Resposta: Quando o perigo é grande, não é possível escapar.
Eis porque este, certamente, não é o momento de demitir-se. Precisamente em
momentos como estes é que se faz necessário resistir e superar as situações
difíceis. Este é o meu pensamento. É possível demitir-se em um momento de
serenidade, ou quando simplesmente já não se aguenta. Não é possível, porém,
fugir justamente no momento do perigo e dizer: "Que outro cuide
disso!"
Pergunta: Por conseguinte, é imaginável uma situação na
qual o senhor considere oportuno que o Papa se demita?
Resposta: Sim. Quando um Papa chega à clara consciência
de já não se encontrar em condições físicas, mentais e espirituais de exercer o
encargo que lhe foi confiado, então tem o direito – e, em algumas
circunstâncias, também o dever – de pedir demissão. Ou seja, o próprio Papa reconhece que a renúncia diante de
crises e pressões seria uma imoralidade. Seria a fuga do pastor e o abandono
das ovelhas, como ele sabiamente nos exortava em sua homilia de início de
ministério: "Rezai por mim, para que eu não fuja, por receio, diante
dos lobos" (24/04/2005).
Se hoje o Papa renuncia, podemos deduzir destas suas
palavras programáticas, é porque vê que seja um momento de serenidade, em que
os vagalhões das grandes crises parecem ter dado uma trégua, ao menos
temporária, à barca de Pedro.
Podemos também deduzir que o Santo Padre escolheu o timing mais
oportuno para sua renúncia, considerando dois aspectos:
1. Ele está plenamente lúcido. Seria realmente bastante
inquietante que a notícia da renúncia viesse num momento em que, por razões de
senilidade ou por alguma outra circunstância, pudéssemos legitimamente duvidar
que o Santo Padre não estivesse compos sui (dono de si).

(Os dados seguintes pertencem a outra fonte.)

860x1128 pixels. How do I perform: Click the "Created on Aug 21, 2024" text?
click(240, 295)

2. Estamos no início da quaresma.] Com a quaresma a
Igreja entra num grande retiro espiritual e não há momento mais oportuno para
prepararmos um conclave através de nossas orações e sacrifícios espirituais. O
novo Pontífice irá inaugurar seu ministério na proximidade da Páscoa do Senhor.

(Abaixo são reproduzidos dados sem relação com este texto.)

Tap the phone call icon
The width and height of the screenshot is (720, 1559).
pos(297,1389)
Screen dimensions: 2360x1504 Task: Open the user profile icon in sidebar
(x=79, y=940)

Por isto, apesar do grande sentimento de vazio e de
perplexidade deste momento solene de nossa história, nada nos autoriza
moralmente a duvidar do gesto do Santo Padre e nem deixar de depositar em Deus
nossa confiança.
Peçamos com a Virgem de Lourdes que o Senhor, mais uma vez,
derrame o dom do Espírito Santo sobre a sua Igreja e que o Colégio dos Cardeais
escolha com sabedoria um novo Vigário de Cristo.
Nosso coração, cheio de gratidão pelo ministério de Bento
XVI, gostaria que esta notícia não fosse verdade. Mas, se confiamos no
Papa até aqui, porque agora negar-lhe a nossa confiança? Como filhos, nos vem a
vontade de dizer: "não se vá, não nos deixe, não nos abandone!"
Mas não estamos sendo abandonados. A Igreja de Cristo
permanecerá eternamente. O que o gesto do Papa então pede de nós, é mais do que
confiança. Ele nos pede a fé! Talvez seja este um dos maiores atos de fé aos
quais seremos chamados, num ano que, providencialmente, foi dedicado pelo
próprio Bento XVI à Fé.
Fé naquelas palavras ditas por Nosso Senhor a São Pedro e a
seus sucessores: "As portas do inferno não prevalecerão!" (Mt
16, 18).
Estas palavras permanecem inabaláveis através dos séculos!